▶ [ACTION ITEM]
Scan the listing below. Copy each line that contains "agent".

#####

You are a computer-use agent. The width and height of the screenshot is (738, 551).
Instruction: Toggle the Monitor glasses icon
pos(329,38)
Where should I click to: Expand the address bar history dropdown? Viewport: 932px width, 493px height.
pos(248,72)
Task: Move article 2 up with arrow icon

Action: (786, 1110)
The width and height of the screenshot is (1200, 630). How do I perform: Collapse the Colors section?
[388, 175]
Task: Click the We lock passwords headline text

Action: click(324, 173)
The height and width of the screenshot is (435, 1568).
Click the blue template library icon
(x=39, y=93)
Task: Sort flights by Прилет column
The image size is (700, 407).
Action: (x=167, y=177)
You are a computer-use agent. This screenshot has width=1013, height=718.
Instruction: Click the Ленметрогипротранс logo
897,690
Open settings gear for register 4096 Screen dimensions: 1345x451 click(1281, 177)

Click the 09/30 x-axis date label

#####

▶ [SOLUTION BELOW]
You are a computer-use agent. The width and height of the screenshot is (738, 551).
You are a computer-use agent. This screenshot has width=1013, height=718.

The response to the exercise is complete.